日本遺産WEEK

日本遺産WEEK
舞鶴など4市で施設特別公開


 旧海軍の鎮守府が置かれた舞鶴、横須賀、呉、佐世保の4市でこの秋、「旧軍港市 日本遺産WEEK」が繰り広げられる。4市は昨年4月に「鎮守府横須賀・呉・佐世保・舞鶴~日本近代化の躍動を体感できるまち~」が文化庁の日本遺産に認定された。連携して魅力発信などに努めており、日本遺産WEEK期間中は普段非公開の施設を特別公開するなど様々な取り組みを展開する。
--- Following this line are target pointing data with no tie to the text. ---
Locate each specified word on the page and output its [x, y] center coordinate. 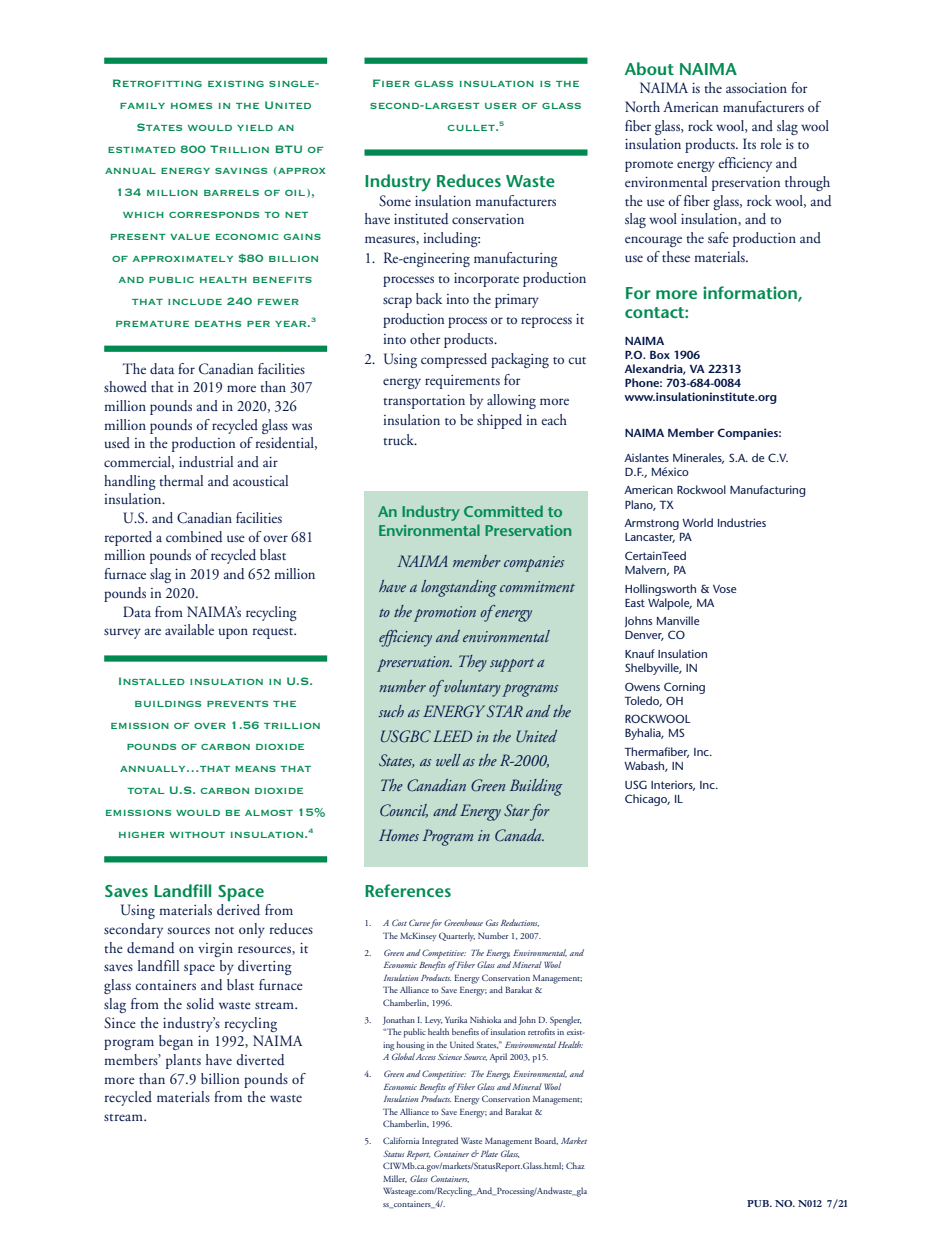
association [756, 88]
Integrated [440, 1142]
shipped [499, 421]
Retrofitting [157, 83]
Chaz [575, 1165]
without [197, 835]
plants [183, 1061]
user [501, 106]
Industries [742, 522]
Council [404, 811]
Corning [684, 688]
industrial [206, 461]
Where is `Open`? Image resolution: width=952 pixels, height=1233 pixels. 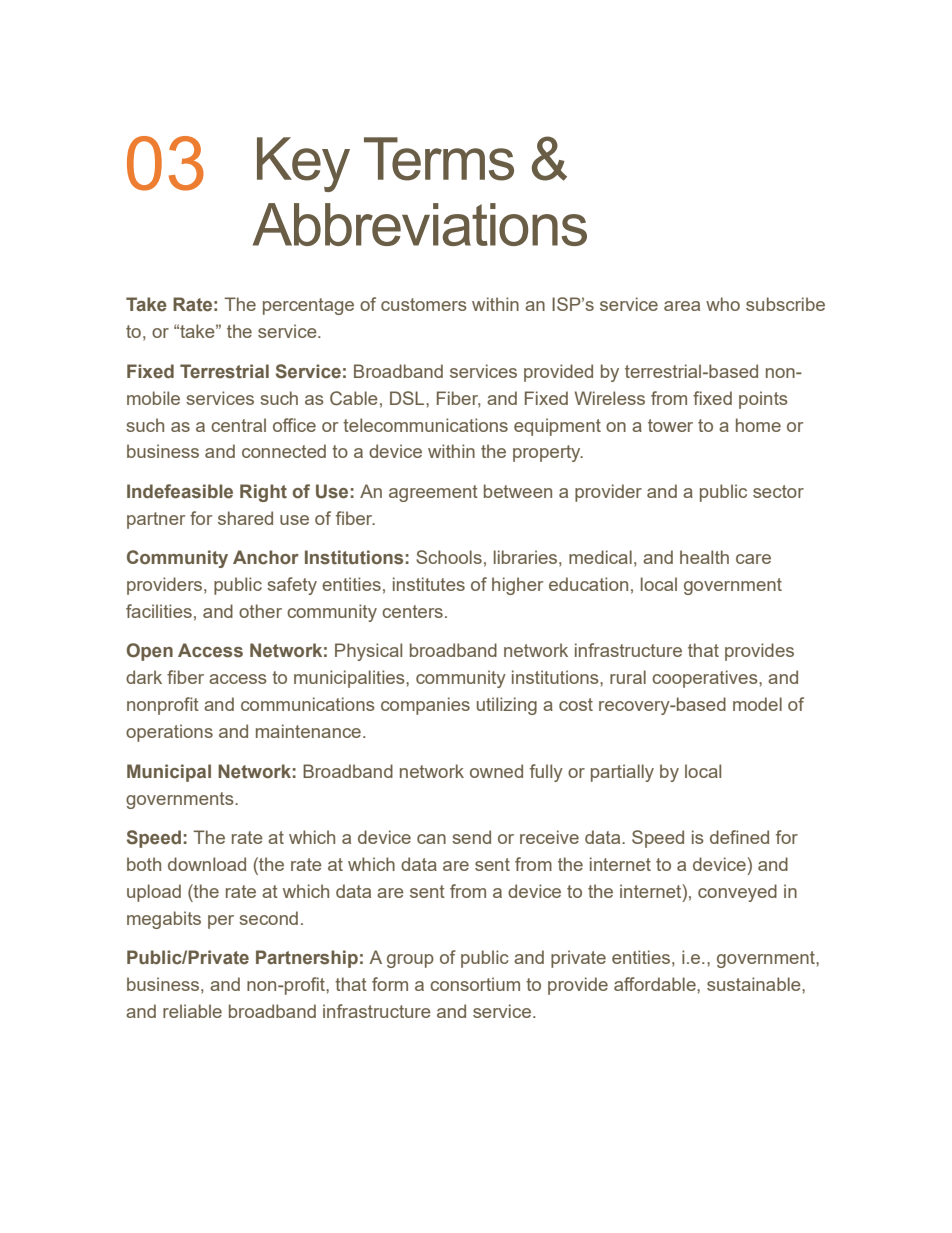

 4市の港はそれぞれ江戸時代の終わりまで農漁村が集まる静かな港だった。それが明治を迎え、時代の大きなうねりの中で鎮守府(本拠地)が置かれ、造船や無線通信、都市基盤整備など当時の最先端の技術を用いて軍港都市が築かれた。
 「日本初」や「日本一」「日本唯一」がたくさんある。横須賀には日本初の造船所「横須賀製鉄所」が設けられた。呉は史上最大の戦艦「大和」を建造した日本一の海軍工廠のまちとして栄えた。佐世保には自立式電波塔として古さ、高さともに日本一のコンクリートタワー「針尾送信所」が現存。舞鶴には、当時の赤れんが建造物12棟が立ち並ぶ日本一の赤れんが倉庫群が残存する。


写真:佐世保市(旧針尾送信所無線塔)

 「日本遺産WEEK」は舞鶴市と横須賀市が10月21日(土)~29日(日)。佐世保市が11月4日(土)~12日(日)。呉市が11月18日(土)~26日(日)。

 日本海側で唯一の鎮守府が置かれた舞鶴には、日本遺産の構成文化財が多数ある。そのうち、日ごろは内部が非公開となっている施設が3カ所、特別に一般公開される。「旧北吸浄水場配水池」と「東郷邸(海上自衛隊舞鶴地方総監部会議所)」、「旧舞鶴鎮守府軍需部倉庫」。公開日は10月21日(土)、22日(日)で東郷邸は28日(土)、29日(日)にも公開される。いずれも直接現地へ。

 
旧北吸浄水場配水池   21日・22日
 鎮守府開庁に向け、基盤整備も必要だった。中でも水道施設は重要。艦艇への給水や工業用に大量の水が求められ、舞鶴では明治33年(1900)に桂貯水池が完成。翌34年には北吸に浄水場配水池が建設され、送水が始まった。
 上屋は鉄骨れんが造りで、入り口上部にロマネスク風のれんがアーチが設けられている。国重要文化財。

 

 
東郷邸 21日・22日・28日・29日
 明治34年に建築された鎮守府司令長官の官舎。初代舞鶴鎮守府長官で、バルチック艦隊を破った東郷平八郎も、2年間をここで過ごした。和洋折衷様式の木造平屋建てで、裏庭には東郷が「一心池」と命名した「心」の形をした池がある。
 海上自衛隊の敷地内にあり、毎月第1日曜日に公開されているが、日本遺産WEEKに合わせて公開日を増やす。

 

 
旧舞鶴鎮守府軍需部倉庫 21日・22日
 舞鶴市のシンボル、舞鶴赤れんがパークは、明治35年から大正7年(1918)にかけて建造された海軍の倉庫群。現在は博物館などとして活用されているが、一角に内部非公開の倉庫がある。国指定重要文化財の軍需部倉庫。3連棟の2階建てれんが造り倉庫で、映画の撮影にもたびたび利用されている。
 今回特別に公開されて、同時開催の「赤れんがフェスタ」の会場施設の一つとして、多くの来場者を迎え入れる。


 施設公開について、問い合わせは舞鶴市観光商業課、TEL0773-66-1024。
一般公開のほか、事前予約が必要な施設公開もある。

10月21、22日は舞鶴赤れんがパークで「赤れんがフェスタin舞鶴2017」が開かれる

 時間は両日とも午前10時からで、21日は午後5時まで(6時からはクラブイベント)、22日は午後4時まで 今年のテーマは「旧海軍の艦上食文明開化の食を体感せよ」。「まいづる海自カレーストリート」として、海上自衛隊舞鶴地方隊に所属する各艦艇直伝のカレーを出している市内の店舗のうち、約10店が参加し、艦長認定のカレーを提供する。艦によって特色があり、一度に食べ比べることができる。

 このほかプラレールわくわくパーク、大西ユカリさんらによるスペシャルライブ、「舞鶴VS呉肉じゃが対決」(21日のみ)、地元グルメブースなどがある。